_Task requirements_
• A. According to the stroke article, how many people in Australia are likely to suffer a stroke each year?
• B. Rewrite the stretch of the stroke article from "Sultana Shajahan from" through "so in women.", putting "typical" in place of "classic".

++++ Reading text ++++

Stroke is Australia's third most common cause of death, with 55,000 people likely to suffer one each year.
While the risk between the ages of 45 and 85 is one in four for men and one in five for women, the latter experience worse post-stroke disability and are more than three times as likely to be institutionalised.
Precisely why is unknown but Australian researchers are a step closer to answering the question.
Sultana Shajahan from Sydney's George Institute for Global Health says the classic early signs of stroke, such as problems with movement and speech, occur in both sexes, yet less so in women.
At the same time, females are more likely to have more generalised symptoms, like confusion and weakness.
"We know women who experience stroke are more likely than men to initially be given a non-stroke diagnosis," Dr Shajahan said.
"This could be because they don't always display what could be considered the 'classical' symptoms ... as often as men do."
To date, there is not enough data to determine whether these differences actually result in delays or missed diagnoses.
However Dr Shajahan believes "greater awareness of sex differences in symptom presentation amongst healthcare providers involved in the initial evaluation of acute stroke would be helpful".

++++ Data extracts ++++

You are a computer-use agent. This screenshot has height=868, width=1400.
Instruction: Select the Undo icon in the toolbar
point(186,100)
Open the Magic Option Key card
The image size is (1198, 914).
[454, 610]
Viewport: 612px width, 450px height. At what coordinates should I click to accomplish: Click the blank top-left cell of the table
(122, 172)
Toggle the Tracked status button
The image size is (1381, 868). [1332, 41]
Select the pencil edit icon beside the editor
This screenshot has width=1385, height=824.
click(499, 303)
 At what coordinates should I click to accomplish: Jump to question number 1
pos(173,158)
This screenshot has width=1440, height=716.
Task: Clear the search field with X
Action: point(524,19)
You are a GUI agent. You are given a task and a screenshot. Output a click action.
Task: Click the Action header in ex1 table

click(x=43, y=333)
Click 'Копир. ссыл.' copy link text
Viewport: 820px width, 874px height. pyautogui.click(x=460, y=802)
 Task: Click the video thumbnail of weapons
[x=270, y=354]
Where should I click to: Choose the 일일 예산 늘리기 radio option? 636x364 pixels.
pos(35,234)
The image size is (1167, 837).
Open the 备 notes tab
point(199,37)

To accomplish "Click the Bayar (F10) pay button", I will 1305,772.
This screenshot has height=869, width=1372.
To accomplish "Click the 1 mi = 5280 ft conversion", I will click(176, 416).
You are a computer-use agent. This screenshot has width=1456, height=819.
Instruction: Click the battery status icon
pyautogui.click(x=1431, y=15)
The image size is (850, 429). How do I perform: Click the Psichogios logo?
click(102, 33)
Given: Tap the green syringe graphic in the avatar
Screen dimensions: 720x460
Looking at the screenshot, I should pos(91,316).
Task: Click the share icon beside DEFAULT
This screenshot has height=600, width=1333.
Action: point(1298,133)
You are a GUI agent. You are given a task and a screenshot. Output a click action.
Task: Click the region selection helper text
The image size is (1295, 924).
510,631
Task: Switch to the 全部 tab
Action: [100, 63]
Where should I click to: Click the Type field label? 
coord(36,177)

++++

_Response list_
• A. 55,000 people

• B.
Sultana Shajahan from Sydney's George Institute for Global Health says the typical early signs of stroke, such as problems with movement and speech, occur in both sexes, yet less so in women.